Bundeswehrsoldaten in Burg (Kreis Jerichower Land) anno 2011: Um einen Ausfall des Bündnispartners USA zu kompensieren, müssten die deutschen Streitkräfte um rund ein Drittel wachsen.

Finanzierung der Ukraine Hilfen? Eigene Rüstungsprojekte? Ein europäischer Atomschirm? Vor welchen Fragen stehen die Europäer nach dem Eklat beim Washington Besuch des ukrainischen Präsidenten Wolodymyr Selenskyj? Und was heißt das für Union und SPD in Berlin? Eine Einordnung.

Historiker werden den 28. Februar 2025 vielleicht als den Tag bewerten, an dem die USA als Ordnungsmacht und führende Kraft der freien, westlichen Welt abtraten. Als den Tag, an dem sie nicht nur die Ukraine endgültig im Stich ließen, sondern auch ihren Bündnispartnern den Stuhl vor die Tür stellten. Den Tag, an dem sie Europa der russischen Aggression preisgaben und damit zugleich China einluden, im Pazifik dem Vorbild Wladimir Putins zu folgen.

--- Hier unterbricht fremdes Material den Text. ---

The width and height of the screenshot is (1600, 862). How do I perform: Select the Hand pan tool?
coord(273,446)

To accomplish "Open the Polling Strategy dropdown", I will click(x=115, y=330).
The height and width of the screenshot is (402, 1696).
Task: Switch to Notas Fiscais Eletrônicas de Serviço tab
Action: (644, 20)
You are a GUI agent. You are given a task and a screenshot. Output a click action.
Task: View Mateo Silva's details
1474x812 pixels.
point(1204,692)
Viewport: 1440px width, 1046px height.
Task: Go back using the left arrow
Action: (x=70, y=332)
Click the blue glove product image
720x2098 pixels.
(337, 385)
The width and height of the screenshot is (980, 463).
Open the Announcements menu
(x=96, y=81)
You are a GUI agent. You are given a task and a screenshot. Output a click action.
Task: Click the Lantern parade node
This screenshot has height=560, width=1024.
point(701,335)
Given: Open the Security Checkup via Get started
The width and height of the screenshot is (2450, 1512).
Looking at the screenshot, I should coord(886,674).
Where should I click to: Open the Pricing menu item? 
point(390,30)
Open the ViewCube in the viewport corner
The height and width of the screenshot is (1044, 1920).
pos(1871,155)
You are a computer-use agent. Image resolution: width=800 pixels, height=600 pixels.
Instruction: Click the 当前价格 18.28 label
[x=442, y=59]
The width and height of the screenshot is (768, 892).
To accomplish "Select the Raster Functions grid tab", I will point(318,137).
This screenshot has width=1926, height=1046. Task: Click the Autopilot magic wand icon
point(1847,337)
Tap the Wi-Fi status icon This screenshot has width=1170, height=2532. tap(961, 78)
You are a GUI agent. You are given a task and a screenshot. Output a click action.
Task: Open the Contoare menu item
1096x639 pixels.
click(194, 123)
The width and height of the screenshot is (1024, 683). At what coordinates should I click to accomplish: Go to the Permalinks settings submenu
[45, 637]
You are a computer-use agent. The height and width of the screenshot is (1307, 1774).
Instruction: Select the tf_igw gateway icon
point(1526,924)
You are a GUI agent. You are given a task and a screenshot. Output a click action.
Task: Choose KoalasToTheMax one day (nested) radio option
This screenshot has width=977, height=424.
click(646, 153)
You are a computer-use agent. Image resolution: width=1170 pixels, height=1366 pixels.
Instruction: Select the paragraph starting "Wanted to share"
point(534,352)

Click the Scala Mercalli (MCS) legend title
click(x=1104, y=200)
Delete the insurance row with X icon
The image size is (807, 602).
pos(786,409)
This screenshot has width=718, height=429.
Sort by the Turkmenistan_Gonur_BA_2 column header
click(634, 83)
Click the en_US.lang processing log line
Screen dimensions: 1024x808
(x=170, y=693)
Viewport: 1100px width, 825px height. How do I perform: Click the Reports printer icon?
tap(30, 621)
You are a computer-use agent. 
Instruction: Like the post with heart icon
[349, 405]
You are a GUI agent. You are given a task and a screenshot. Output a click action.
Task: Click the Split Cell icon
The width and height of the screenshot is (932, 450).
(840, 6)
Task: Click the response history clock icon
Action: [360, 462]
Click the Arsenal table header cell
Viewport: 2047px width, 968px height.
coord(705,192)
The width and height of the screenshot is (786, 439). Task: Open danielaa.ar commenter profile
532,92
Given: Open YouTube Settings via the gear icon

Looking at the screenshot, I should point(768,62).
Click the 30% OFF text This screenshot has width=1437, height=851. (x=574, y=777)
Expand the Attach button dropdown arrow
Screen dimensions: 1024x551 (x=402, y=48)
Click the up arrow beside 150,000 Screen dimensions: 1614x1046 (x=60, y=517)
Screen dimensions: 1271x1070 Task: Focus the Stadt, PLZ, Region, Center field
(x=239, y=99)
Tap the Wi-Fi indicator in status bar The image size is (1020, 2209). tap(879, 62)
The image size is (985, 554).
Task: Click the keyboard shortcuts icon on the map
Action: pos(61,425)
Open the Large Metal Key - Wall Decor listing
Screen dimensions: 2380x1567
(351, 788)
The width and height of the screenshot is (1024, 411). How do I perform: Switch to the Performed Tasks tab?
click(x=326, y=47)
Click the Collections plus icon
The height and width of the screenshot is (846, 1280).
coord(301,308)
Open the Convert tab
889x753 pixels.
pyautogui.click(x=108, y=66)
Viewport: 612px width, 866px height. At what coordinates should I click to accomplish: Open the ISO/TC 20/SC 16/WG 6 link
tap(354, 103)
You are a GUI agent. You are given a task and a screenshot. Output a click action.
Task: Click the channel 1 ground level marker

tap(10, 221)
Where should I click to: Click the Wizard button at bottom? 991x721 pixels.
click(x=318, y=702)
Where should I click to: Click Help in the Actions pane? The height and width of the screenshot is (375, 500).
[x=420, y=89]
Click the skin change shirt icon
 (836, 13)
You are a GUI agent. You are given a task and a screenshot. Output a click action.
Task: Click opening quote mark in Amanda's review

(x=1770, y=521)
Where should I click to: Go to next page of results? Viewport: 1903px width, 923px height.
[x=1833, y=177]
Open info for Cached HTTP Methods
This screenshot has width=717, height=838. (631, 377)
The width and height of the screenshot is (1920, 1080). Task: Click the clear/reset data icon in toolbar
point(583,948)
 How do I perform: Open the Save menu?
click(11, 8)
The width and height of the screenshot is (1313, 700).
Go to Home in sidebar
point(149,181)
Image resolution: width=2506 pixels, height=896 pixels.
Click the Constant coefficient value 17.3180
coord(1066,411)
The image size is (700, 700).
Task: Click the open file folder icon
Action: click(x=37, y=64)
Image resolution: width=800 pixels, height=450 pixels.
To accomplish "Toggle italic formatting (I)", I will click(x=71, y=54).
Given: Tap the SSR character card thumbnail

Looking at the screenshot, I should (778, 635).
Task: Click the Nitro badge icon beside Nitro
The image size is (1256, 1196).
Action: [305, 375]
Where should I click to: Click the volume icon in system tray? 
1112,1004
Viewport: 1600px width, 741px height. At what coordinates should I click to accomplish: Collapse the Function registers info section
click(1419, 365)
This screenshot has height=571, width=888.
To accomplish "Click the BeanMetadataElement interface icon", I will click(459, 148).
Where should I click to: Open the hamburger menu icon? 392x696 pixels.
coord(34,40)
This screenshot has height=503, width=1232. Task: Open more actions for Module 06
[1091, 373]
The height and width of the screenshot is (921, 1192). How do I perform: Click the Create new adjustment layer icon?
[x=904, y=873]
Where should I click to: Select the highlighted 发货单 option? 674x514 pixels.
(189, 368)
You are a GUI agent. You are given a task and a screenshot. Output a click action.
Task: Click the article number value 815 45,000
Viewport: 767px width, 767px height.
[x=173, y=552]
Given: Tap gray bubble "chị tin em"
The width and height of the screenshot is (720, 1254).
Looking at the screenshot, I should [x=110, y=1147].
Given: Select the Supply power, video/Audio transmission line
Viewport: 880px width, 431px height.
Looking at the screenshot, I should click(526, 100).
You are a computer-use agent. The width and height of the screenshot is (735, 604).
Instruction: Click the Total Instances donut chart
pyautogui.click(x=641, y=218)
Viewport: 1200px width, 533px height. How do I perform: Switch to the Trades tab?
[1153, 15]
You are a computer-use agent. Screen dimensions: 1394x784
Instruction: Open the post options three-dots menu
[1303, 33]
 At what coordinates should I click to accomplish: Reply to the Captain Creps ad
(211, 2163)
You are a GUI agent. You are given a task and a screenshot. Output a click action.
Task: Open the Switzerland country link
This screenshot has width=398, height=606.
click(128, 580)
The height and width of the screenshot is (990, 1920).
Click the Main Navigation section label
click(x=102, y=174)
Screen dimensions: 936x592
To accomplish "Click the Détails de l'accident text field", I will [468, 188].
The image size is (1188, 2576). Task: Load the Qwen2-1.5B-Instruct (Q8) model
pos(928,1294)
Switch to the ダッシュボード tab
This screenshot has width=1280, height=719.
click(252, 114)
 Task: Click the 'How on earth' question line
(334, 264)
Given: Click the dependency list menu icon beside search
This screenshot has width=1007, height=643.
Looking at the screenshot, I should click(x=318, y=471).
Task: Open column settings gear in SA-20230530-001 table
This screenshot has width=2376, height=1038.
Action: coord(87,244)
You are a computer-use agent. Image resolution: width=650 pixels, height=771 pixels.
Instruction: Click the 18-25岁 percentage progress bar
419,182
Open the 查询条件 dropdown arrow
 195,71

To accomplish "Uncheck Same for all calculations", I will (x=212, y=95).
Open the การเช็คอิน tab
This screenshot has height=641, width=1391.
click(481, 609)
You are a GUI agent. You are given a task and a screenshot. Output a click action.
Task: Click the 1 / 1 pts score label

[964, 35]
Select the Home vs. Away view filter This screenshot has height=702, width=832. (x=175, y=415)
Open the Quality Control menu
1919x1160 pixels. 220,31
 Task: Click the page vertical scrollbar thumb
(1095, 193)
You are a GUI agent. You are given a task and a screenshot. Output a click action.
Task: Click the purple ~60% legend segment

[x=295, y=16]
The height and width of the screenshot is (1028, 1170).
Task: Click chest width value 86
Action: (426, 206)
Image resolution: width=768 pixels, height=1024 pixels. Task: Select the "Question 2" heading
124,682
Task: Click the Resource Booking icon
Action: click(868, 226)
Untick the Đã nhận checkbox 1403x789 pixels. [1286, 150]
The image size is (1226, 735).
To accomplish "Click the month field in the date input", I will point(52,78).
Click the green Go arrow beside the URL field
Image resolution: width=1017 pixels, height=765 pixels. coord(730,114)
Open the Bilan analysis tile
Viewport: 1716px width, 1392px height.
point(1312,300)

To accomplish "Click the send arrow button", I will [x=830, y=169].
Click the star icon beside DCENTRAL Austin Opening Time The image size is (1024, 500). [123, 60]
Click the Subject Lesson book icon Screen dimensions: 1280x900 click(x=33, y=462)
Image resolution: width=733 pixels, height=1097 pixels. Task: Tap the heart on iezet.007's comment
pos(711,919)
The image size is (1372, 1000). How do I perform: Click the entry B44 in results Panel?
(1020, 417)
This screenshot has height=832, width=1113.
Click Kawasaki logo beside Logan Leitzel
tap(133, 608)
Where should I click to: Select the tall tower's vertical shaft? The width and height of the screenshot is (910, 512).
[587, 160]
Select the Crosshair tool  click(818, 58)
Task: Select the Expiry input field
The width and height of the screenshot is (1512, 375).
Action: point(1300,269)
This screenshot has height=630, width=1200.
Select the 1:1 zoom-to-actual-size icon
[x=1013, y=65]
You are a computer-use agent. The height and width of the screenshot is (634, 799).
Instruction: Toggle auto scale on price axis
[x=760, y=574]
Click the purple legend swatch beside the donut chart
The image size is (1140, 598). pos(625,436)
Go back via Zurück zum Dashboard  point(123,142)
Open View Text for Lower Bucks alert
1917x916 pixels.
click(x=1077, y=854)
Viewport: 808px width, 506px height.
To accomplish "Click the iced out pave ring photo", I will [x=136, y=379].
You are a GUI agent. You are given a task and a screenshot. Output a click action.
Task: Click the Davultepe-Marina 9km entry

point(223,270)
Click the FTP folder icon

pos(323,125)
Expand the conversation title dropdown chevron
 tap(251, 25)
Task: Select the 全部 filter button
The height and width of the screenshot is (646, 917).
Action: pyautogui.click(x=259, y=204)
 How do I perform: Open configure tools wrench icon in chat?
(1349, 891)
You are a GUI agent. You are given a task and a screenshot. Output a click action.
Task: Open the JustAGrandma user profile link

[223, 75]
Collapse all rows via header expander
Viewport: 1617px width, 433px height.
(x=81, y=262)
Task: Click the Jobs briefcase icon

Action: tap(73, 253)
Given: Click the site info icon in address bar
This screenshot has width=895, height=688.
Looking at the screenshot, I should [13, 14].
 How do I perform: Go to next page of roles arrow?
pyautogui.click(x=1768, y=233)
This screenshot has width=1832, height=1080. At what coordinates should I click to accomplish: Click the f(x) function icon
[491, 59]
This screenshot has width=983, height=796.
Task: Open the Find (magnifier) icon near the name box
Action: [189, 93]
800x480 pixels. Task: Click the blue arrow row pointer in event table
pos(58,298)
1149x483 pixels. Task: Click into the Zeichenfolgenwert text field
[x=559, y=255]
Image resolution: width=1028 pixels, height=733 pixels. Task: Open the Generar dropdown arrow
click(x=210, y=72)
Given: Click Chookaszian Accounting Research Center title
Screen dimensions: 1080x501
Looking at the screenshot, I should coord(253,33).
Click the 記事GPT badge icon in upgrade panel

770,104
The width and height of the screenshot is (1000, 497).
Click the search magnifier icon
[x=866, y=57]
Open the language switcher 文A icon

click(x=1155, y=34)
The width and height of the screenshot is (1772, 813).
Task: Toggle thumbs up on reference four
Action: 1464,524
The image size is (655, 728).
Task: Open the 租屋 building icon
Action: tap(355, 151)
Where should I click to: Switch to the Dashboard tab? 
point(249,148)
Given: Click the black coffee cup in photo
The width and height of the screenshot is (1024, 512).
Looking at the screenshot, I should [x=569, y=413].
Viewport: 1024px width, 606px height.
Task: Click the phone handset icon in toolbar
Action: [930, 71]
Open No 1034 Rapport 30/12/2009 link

Keine sechs Wochen nach Amtsantritt hat US-Präsident Donald Trump nicht nur das demokratische und rechtsstaatliche System der USA am Inneren, sondern auch das von seinen Vorgängern in den 80 Jahren seit Ende des Zweiten Weltkrieges aufgebaute System internationaler Bündnisverträge paralysiert. Die Verträge selbst sind natürlich noch in Kraft. Die Partner mögen sehen, wie sie zurechtkommen, und haben nur noch den Vorteil, dass sie bestehende Strukturen wie die Nato-Zentrale in Brüssel ja weiter nutzen können. Trump hat den französischen Präsidenten Emmanuel Macron und den britischen Premier Keir Starmer in Washington antreten lassen, um sie umgehend zu desavouieren. Er hat sich ihre Positionen zum russisch-ukrainischen Krieg angehört, nur um danach seinen Besucher Wolodymyr Selenskyj in einer Inszenierung zu demütigen, deren Drehbuch in Moskau geschrieben worden sein könnte. Ihn als Bittsteller zu behandeln und aus dem Weißen Haus zu werfen. Großes Fernsehen eben, wie Trump resümierte. Das russische Staatsfernsehen hat die Show gerne übernommen.

Warum inszenierten Trump und Vance Selenskyjs Rauswurf?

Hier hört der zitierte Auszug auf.